PAGE TEXT →
============================================================

24:44 - What Actually Happens in Translation Meetings?

Matt Tully
Let’s turn to the translation work itself. A lot of people were curious to understand a little bit better what the day in the life of a translator is actually like. You have given us a little bit of a picture into that, but what was actually happening at those translation meetings? Was most of the work happening in those meetings together, or was a lot of work being done outside of that and then you’re coming together to discuss?

Paul House
There was lots and lots and lots of work done. We were among the first translations, if not the first, to benefit from electronic mail. We could send things back and forth to one another. That can be both a blessing and a curse, as everybody knows about electronic mail. But again, I’m sixty-three years old, so sometimes I have to explain what US mail is to some people.

Matt Tully
And for the younger listeners, electronic mail is email.

Paul House
Right. Email that I can send to you in an instant. Just so the younger people can understand us old people, we still find that to be fascinating because what used to take three, four, five days, or two weeks to another continent can now be done instantly. And the idea that I could call Australia and talk to a friend for a penny a minute when we used to have to pay $40 to talk to the east coast is astounding to us. But what that meant was we could do a lot of work individually and in small groups before we ever got to the meeting. I would say that from the time we started in 1999 to 2001 when the ESV was first published, I’m certain that we spent seventy-five to one hundred days together face to face, in person, and in hard-working sessions. But before that, for instance, I was a lead reviewer for the Historical Books of the Old Testament. I would have worked with the Old Testament committee, which was Jack Collins and Gordon Wenham, we would have had a book expert (i.e. the books of Ruth, Esther, etc.) outside of our committee who was looking over the work and making suggestions. We would have worked together to come up with what we would propose to the whole committee, knowing that changes could be made in the room. But we weren’t doing everything from scratch. That was also true of the other parts of the Bible, and as anybody would know, some are more complicated than others.

Matt Tully
Is there anything that stands out that maybe was harder to work through than you were originally thinking it would be?

Paul House
In the summer of 2000, it would have been August or so, we were meeting in a wonderful place in England. In order to get some work done, I was working separately from the whole committee. I was working on the book of Jeremiah, which is 5% of the whole Bible. I was working on that in the morning and I came together for lunch with the committee. We almost always worked 100% together, but I was asked to do this as an unusual thing. I said, What did you get done this morning? I think the answer was, Philippians 1:1–3. Well, that’s the bit where you have all the church officers. That was the point at which the Anglicans and the Baptists and the Presbyterians and the Free Church members were trying to work out the terms elder, deacon, and so forth.

============================================================

RECORD EXTRACTS →
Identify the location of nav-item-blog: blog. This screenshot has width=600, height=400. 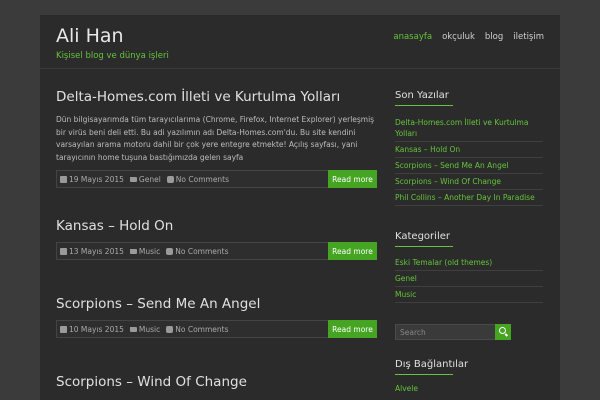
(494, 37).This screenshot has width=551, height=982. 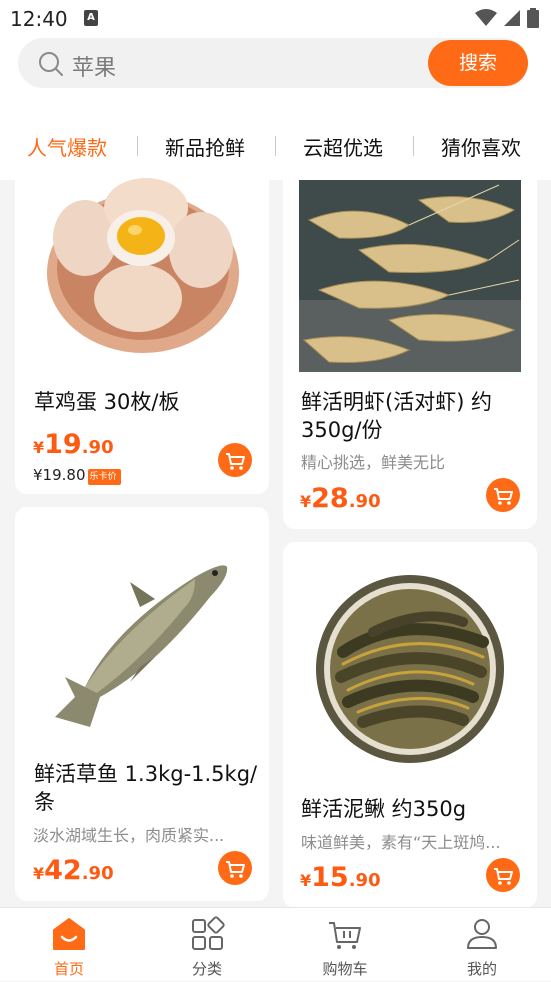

============================================================

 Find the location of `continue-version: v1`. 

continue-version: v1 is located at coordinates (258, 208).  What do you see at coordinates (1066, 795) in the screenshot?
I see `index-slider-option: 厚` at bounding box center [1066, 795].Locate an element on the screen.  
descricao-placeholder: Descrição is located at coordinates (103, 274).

============================================================

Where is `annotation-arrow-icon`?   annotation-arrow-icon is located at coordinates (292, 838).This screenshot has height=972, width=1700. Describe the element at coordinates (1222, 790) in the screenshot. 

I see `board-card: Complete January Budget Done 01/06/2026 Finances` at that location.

============================================================

EXERCISE 1 → Please output the part of the interview that begins with the words containing "24:44 - What" and ends with "to some people.".
EXERCISE 2 →
Answer these questions from the interview:
(a) How old does Paul House say he is?
(b) In what year was the ESV first published?
(c) Which book was he working on apart from the committee in the summer of 2000?
The listing has no connection to the interview.

EXERCISE ANSWER 1 →
24:44 - What Actually Happens in Translation Meetings?

Matt Tully
Let’s turn to the translation work itself. A lot of people were curious to understand a little bit better what the day in the life of a translator is actually like. You have given us a little bit of a picture into that, but what was actually happening at those translation meetings? Was most of the work happening in those meetings together, or was a lot of work being done outside of that and then you’re coming together to discuss?

Paul House
There was lots and lots and lots of work done. We were among the first translations, if not the first, to benefit from electronic mail. We could send things back and forth to one another. That can be both a blessing and a curse, as everybody knows about electronic mail. But again, I’m sixty-three years old, so sometimes I have to explain what US mail is to some people.

EXERCISE ANSWER 2 →
(a) Sixty-three.
(b) 2001.
(c) Jeremiah.